2017 Hurricane Season: Where we stand - KSLA News 12 Shreveport, Louisiana News Weather & Sports

2017 Hurricane Season: Where we stand

Source: WAFB Source: WAFB

The National Hurricane Center confirmed the development of both Tropical Storm Lee and Tropical Storm Maria Saturday, the 12th and 13th named storms of the 2017 hurricane season. Lee and Maria join Category 1 Jose, making this the second time this season with three named storms in the Atlantic Basin at the same time.

The long-term average for the Atlantic Basin is 12 named storms for the entire season, so we are well ahead of normal.

With 13 named storms as of September 16, this is the earliest date that the Atlantic Basin has reached the "M" storm since 2012. In that season, Leslie, Michael, and Nadine had all formed by mid-September. Not surprisingly, 2012 was a very active year, closing that year’s hurricane season with 19 named storms.

Over the previous dozen hurricane seasons (2005-2016), the only additional years to be this far ahead of the curve by mid-September are the 2011 and the record-smashing 2005 hurricane seasons. Because of the practice of recycling storm names every six years, we end up with the eerie coincidence of near-identical storm name lists for 2005, 2011, and this year. Differences are attributed to retirements: five retired storm names in 2005 (Dennis, Katrina, Rita, Stan, & Wilma) and one retired name in 2011 (Irene).

Lee, Maria, and Nate had all formed by mid-September in 2011, a season that ended with 18 named systems in the Atlantic. In the 2005 season, when six storms were labeled from the Greek alphabet because the 21-name list was exhausted by mid-October, Lee, Maria, Nate, and Ophelia had all formed by mid-September.





(Source: Wikipedia.org)

While most hurricane prognosticators were anticipating a near-to-above normal season back in the spring, we are currently on a pace to out-run most, if not all, of those pre-season forecasts. 

This year's tropical activity got off to an extra early start thanks to Tropical Storm Arlene in April. By the end of June, the basin had produced three named storms already, including Louisiana's landfalling T.S. Cindy. Since August 1, activity has really kicked into high gear, with six consecutive tropical cyclones reaching hurricane strength, including three major storms Harvey (Category 4), Irma (Category 5), and Jose (Category 4).  

While Harvey's lead story is the record rainfall dumped in Texas, we should not forget that Harvey made a second U.S. landfall in Louisiana, producing additional flooding rains in western sections of the Bayou State.

With two landfalls (Cindy and Harvey) already this season, Louisiana has more than made up for the four prior landfall-free seasons (2013-2016).  Unfortunately, there remains plenty of time for a third “hit” before the end of November.
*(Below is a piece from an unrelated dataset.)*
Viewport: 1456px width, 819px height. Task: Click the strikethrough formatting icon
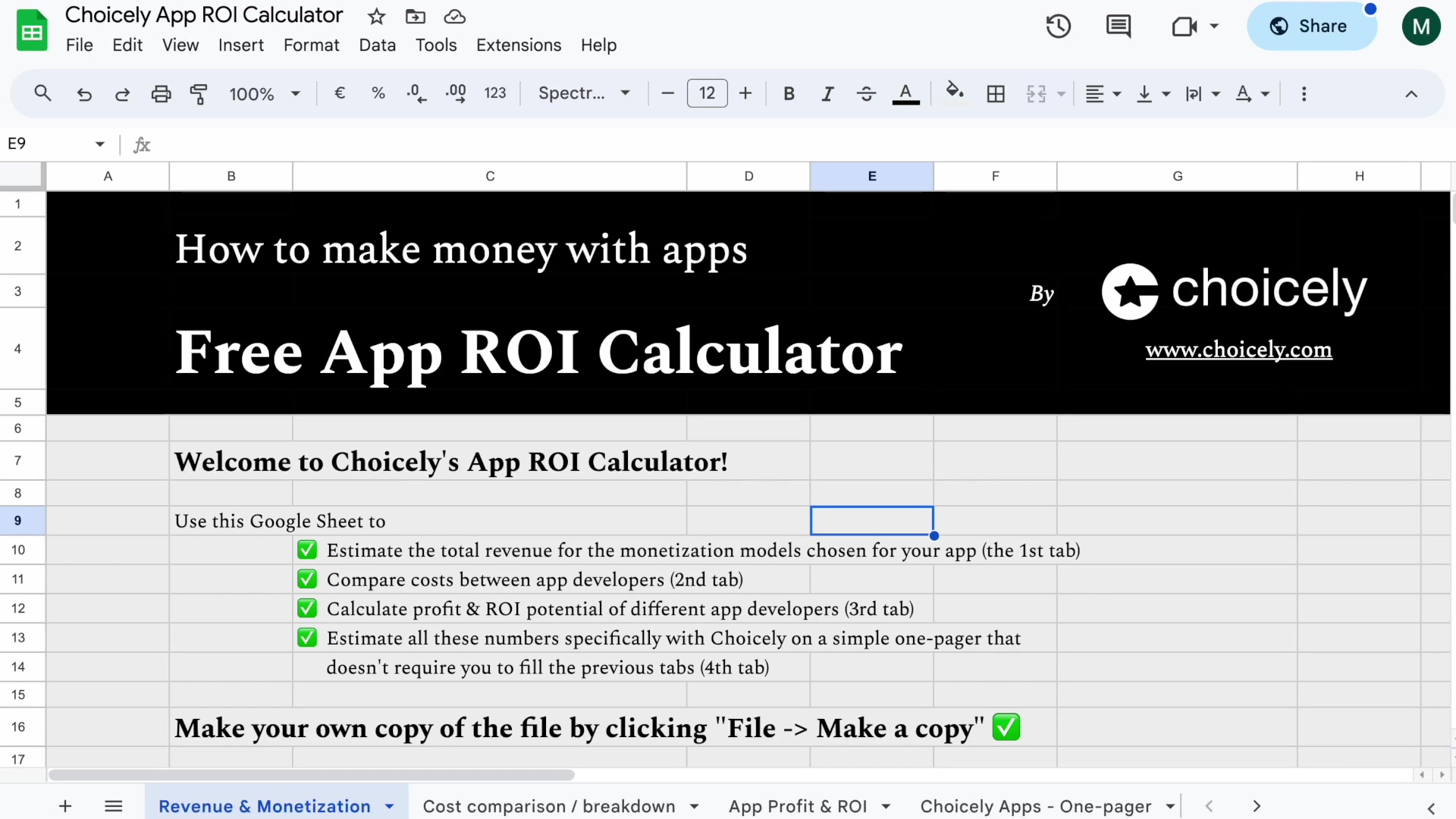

A third landfall? That is not unprecedented: there have been five seasons since the mid-1950s with three or more landfalls for Louisiana, led by four strikes in 2002. Yet a look at Texas and Florida reminds us that the Bayou State has been spared from a true tropical disaster so far this season. 
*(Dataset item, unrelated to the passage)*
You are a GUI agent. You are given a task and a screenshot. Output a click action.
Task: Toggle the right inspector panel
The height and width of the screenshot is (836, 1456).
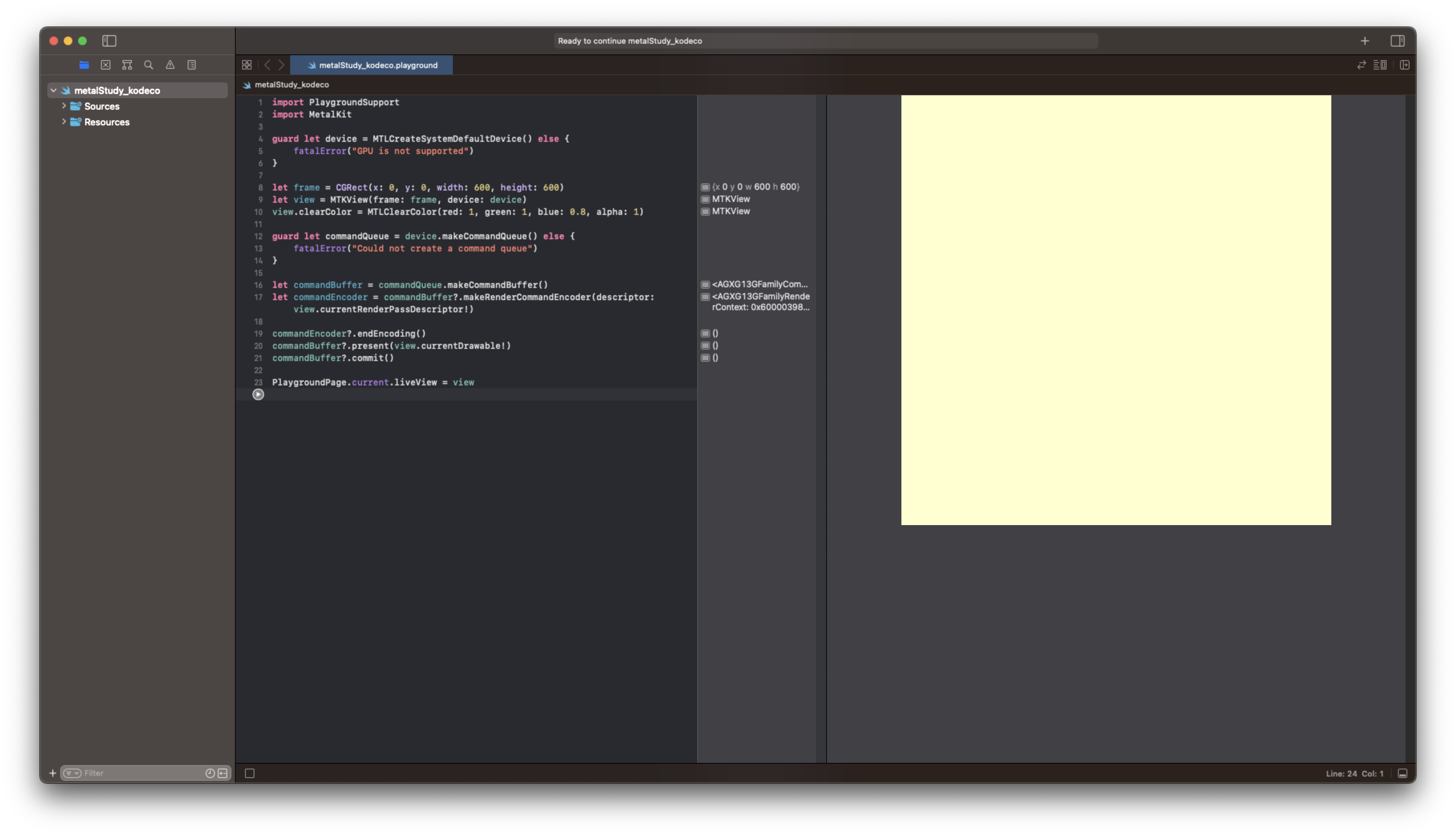[x=1398, y=41]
The Gulf of Mexico has had more than its share of storms already in 2017, with a half-dozen named storms already this year. On average, only about one-third of all Atlantic tropical systems form or track into the Gulf, so this year’s numbers through mid-September -- two tropical storms and four hurricanes -- are above the long-term average for a full season.
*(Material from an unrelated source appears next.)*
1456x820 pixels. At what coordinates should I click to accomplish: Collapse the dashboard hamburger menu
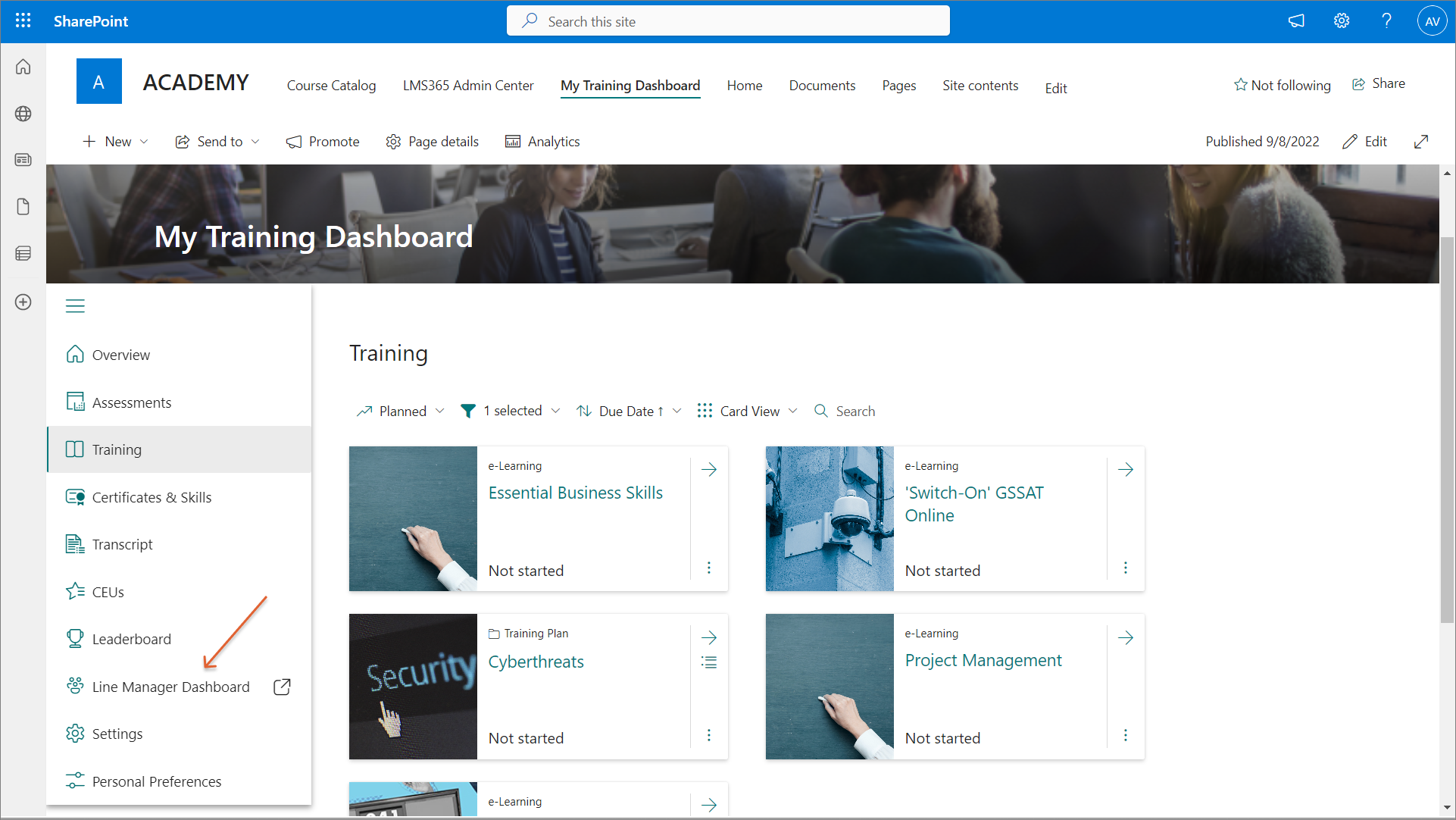[75, 306]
While we have passed the unofficial mid-point of the hurricane season (September 10), indications are that we should not anticipate a rapid drop-off in activity anytime soon. While not excessively warm, SSTs (sea-surface temperatures) are running a bit above normal for this time of year over the vast majority of the tropical Atlantic. In addition, we are still several weeks away from the ramp-up in mid-level wind shear that commonly occurs during the back-end of the hurricane season.

Let us be hopeful for a rapid shutdown in activity for 2017 but remain vigilant and prepared for another unwanted tropical visitor before the season ends.